Yandex neural networks will decode archival handwritten documents


Yandex has taught neural networks to decipher archival records with complex pre-revolutionary spelling. You can try the technology in action right now in the Archive Search service: it gives everyone access to more than 2.5 million pages of historical documents with text transcription. The new algorithm, built on the basis of an optical character recognition system, takes into account the peculiarities of handwriting, recognizes letters that have lost their relevance and understands the special structure of archival documents.

нейросеть и архивные документы

The company's specialists trained a neural network on a data array of hundreds of thousands of handwritten lines from real texts of the XVIII-XIX centuries and tens of millions of generated examples. Materials for training were marked up and decoded by experts, they also controlled the quality of recognition. Manuscripts that are difficult for an untrained person to parse, Yandex technology almost instantly turns into printed text. Thanks to this, you can quickly find documents in the service database with the mention of a surname, a locality or any other words.
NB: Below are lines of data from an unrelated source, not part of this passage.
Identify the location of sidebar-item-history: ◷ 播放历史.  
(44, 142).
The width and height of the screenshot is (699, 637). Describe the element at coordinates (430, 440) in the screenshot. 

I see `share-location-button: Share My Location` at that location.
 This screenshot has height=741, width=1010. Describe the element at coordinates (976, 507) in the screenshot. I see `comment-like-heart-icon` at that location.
"It may take up to half an hour for a professional to decipher one page of an archived handwritten text, and our service copes with this in a few seconds," says Elena Bubnova, head of Yandex Search. "In the future, the technology can be used to solve other tasks in Yandex products."

"Archive Search" will increase the efficiency of historians, sociologists, demographers, genealogists and will help those who are looking for information about their family. The first fund presented in the service was the Glavarchiv of Moscow — it was on its materials that the developers trained the neural network. Now the database has been replenished with documents from the archives of the Orenburg and Novgorod regions. Over time, the number of repositories and available scanned files will increase.

You can search for materials from the XVIII – early XX centuries, which are most popular with users. These are metric books, confession sheets and audit tales with the results of the population census. Documents can be found in the catalog or through the search bar. There are filters by year, archives, funds and inventories. Next to the scan of each page, a line-by-line transcript made by Yandex neural networks is displayed. If you hover the cursor over the desired fragment, it will immediately light up on the digital copy.